Copy the items below word for word, beginning at the line that contains "The image size is (1080, 2340)." and ending after the line that contains "I want to click on question-text: Deseja".

----- SOURCE MATERIAL -----

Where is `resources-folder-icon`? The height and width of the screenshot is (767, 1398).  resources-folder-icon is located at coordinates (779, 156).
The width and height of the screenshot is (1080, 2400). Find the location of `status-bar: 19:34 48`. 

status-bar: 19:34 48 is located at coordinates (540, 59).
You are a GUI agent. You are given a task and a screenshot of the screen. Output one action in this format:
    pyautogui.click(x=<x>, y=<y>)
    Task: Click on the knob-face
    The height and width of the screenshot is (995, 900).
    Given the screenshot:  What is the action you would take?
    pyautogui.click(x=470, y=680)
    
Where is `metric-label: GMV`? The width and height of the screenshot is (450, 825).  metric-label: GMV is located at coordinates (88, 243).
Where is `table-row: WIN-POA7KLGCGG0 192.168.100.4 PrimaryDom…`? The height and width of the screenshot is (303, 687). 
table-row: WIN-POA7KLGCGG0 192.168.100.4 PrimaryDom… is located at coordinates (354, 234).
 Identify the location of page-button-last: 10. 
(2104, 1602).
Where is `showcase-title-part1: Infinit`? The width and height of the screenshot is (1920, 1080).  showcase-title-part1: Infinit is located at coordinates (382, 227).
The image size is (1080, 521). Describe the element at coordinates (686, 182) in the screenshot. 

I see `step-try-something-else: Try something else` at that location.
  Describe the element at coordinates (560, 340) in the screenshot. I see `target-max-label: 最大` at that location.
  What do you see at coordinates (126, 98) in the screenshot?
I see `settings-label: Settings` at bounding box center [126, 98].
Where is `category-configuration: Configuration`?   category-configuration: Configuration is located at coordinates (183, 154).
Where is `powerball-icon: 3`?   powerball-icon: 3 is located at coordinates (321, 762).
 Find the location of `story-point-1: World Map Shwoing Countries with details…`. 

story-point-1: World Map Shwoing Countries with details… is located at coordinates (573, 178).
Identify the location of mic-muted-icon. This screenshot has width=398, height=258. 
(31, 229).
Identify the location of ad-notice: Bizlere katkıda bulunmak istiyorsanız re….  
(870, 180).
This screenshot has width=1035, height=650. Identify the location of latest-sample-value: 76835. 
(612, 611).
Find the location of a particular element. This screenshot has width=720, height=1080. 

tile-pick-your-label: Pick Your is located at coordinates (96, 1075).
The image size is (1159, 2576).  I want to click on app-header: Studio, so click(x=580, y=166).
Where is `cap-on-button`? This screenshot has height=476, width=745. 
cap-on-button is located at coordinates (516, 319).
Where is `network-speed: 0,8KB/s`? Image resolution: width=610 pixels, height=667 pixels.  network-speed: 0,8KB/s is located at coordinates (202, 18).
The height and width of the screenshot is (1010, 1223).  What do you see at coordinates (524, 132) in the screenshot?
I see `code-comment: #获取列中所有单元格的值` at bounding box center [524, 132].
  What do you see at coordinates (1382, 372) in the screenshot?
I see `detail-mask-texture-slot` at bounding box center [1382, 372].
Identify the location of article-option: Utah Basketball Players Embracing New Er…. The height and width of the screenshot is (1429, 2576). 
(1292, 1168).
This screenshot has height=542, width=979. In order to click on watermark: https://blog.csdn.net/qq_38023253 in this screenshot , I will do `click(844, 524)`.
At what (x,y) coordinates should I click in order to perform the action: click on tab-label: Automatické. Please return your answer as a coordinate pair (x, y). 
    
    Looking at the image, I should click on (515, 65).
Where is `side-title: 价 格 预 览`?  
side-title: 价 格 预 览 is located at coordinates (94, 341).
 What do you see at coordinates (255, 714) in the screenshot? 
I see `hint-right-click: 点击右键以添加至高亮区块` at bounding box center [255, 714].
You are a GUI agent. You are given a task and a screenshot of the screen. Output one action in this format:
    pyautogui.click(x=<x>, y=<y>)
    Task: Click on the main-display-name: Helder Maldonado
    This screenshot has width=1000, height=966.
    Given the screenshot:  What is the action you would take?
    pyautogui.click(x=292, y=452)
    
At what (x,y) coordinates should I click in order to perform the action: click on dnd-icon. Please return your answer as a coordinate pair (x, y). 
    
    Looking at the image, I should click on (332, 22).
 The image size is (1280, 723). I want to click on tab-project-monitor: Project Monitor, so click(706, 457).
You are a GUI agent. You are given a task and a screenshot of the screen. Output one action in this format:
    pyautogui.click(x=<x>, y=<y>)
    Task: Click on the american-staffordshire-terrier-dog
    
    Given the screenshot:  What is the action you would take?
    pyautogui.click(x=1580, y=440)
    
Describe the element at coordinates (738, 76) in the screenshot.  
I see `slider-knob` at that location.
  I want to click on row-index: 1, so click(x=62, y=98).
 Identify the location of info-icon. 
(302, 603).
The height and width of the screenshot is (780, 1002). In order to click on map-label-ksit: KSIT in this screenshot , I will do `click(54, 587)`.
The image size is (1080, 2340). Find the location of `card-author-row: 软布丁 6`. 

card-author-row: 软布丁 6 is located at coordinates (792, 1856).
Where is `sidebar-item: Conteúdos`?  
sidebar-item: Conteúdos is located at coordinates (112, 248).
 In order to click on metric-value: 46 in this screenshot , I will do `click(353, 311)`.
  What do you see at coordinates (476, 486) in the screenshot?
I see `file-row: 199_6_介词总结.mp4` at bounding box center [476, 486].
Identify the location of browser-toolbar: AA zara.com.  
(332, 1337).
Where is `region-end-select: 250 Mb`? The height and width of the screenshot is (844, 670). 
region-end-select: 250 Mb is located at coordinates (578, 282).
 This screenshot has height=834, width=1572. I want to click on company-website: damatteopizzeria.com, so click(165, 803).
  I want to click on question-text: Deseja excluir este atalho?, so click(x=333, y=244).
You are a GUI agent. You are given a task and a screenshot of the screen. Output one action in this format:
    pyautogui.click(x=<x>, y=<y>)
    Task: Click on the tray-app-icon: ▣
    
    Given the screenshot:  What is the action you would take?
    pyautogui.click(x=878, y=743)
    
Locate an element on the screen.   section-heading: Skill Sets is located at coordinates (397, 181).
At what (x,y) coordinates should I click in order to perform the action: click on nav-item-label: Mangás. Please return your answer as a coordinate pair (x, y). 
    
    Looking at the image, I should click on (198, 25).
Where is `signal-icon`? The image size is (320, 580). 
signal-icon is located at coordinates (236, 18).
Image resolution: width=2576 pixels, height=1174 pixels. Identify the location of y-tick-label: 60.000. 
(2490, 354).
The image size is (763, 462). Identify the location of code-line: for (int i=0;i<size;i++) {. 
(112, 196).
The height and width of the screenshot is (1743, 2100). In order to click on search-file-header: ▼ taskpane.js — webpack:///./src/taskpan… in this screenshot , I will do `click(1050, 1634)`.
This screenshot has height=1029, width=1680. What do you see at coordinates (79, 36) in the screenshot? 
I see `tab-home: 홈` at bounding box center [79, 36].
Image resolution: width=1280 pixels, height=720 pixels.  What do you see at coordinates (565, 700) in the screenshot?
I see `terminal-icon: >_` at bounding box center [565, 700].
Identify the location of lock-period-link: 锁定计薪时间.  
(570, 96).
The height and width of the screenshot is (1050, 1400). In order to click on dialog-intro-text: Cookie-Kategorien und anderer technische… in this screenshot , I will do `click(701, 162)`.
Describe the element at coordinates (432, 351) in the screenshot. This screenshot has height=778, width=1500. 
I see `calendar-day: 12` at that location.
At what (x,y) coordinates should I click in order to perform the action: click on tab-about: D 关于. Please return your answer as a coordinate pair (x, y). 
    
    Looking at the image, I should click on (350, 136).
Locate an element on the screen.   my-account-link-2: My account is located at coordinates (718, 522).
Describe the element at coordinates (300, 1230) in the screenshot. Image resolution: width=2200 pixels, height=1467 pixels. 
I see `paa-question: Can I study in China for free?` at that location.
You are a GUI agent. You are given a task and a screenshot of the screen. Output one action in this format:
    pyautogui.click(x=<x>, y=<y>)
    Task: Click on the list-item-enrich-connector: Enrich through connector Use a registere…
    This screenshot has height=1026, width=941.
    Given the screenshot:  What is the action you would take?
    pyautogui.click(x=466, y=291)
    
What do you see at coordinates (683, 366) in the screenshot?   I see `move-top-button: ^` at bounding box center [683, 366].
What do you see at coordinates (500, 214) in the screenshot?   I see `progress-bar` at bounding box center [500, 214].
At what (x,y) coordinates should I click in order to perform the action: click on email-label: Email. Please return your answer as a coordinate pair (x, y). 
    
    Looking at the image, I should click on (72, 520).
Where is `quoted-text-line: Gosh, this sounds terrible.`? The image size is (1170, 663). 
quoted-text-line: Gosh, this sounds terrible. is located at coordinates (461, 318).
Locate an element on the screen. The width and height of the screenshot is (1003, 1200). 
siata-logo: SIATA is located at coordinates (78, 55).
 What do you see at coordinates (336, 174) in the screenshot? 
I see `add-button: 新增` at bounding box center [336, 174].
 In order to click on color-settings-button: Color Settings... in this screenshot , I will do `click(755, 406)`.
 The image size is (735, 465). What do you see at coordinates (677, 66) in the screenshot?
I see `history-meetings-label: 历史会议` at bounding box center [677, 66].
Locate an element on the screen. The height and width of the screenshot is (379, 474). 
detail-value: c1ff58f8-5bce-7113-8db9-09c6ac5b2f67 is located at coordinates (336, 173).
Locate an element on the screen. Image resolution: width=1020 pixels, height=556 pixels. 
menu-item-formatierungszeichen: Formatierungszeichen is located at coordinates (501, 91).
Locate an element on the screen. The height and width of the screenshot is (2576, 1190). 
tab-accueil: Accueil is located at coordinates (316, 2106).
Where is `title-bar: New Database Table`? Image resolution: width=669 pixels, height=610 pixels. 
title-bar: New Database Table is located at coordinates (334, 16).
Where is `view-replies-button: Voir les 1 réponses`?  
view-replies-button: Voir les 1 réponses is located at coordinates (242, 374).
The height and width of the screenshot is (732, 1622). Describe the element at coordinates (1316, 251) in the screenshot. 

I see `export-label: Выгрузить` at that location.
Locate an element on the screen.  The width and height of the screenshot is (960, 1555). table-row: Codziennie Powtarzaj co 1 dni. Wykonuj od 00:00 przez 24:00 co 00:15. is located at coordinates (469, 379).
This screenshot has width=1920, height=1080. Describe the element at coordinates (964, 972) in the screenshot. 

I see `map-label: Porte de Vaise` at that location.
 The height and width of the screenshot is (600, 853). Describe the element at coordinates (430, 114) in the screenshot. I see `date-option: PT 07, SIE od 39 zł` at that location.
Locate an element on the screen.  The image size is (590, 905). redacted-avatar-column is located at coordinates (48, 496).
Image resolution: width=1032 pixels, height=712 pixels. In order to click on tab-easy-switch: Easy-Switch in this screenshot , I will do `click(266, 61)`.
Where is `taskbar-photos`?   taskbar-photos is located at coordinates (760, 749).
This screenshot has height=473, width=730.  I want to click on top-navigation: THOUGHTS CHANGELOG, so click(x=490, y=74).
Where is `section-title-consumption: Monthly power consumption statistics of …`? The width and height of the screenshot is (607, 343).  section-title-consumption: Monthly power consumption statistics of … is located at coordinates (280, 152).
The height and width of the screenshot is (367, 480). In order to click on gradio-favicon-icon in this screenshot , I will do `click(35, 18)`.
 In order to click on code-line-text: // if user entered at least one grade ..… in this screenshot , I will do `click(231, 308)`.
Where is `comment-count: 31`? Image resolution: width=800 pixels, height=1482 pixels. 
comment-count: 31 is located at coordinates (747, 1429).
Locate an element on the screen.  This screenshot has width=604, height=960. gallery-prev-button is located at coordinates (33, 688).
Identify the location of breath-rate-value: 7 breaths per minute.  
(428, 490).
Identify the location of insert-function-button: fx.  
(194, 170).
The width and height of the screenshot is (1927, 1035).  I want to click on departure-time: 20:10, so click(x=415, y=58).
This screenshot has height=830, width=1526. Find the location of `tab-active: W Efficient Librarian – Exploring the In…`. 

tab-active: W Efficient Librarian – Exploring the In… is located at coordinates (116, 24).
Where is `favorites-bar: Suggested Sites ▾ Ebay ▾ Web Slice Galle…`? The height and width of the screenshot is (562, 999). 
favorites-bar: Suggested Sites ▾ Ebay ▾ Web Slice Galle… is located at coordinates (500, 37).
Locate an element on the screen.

-----

● TASK ANSWER:
The image size is (1080, 2340). Find the location of `card-author-row: 软布丁 6`. 

card-author-row: 软布丁 6 is located at coordinates (792, 1856).
Where is `sidebar-item: Conteúdos`?  
sidebar-item: Conteúdos is located at coordinates (112, 248).
 In order to click on metric-value: 46 in this screenshot , I will do `click(353, 311)`.
  What do you see at coordinates (476, 486) in the screenshot?
I see `file-row: 199_6_介词总结.mp4` at bounding box center [476, 486].
Identify the location of browser-toolbar: AA zara.com.  
(332, 1337).
Where is `region-end-select: 250 Mb`? The height and width of the screenshot is (844, 670). 
region-end-select: 250 Mb is located at coordinates (578, 282).
 This screenshot has height=834, width=1572. I want to click on company-website: damatteopizzeria.com, so click(165, 803).
  I want to click on question-text: Deseja excluir este atalho?, so click(x=333, y=244).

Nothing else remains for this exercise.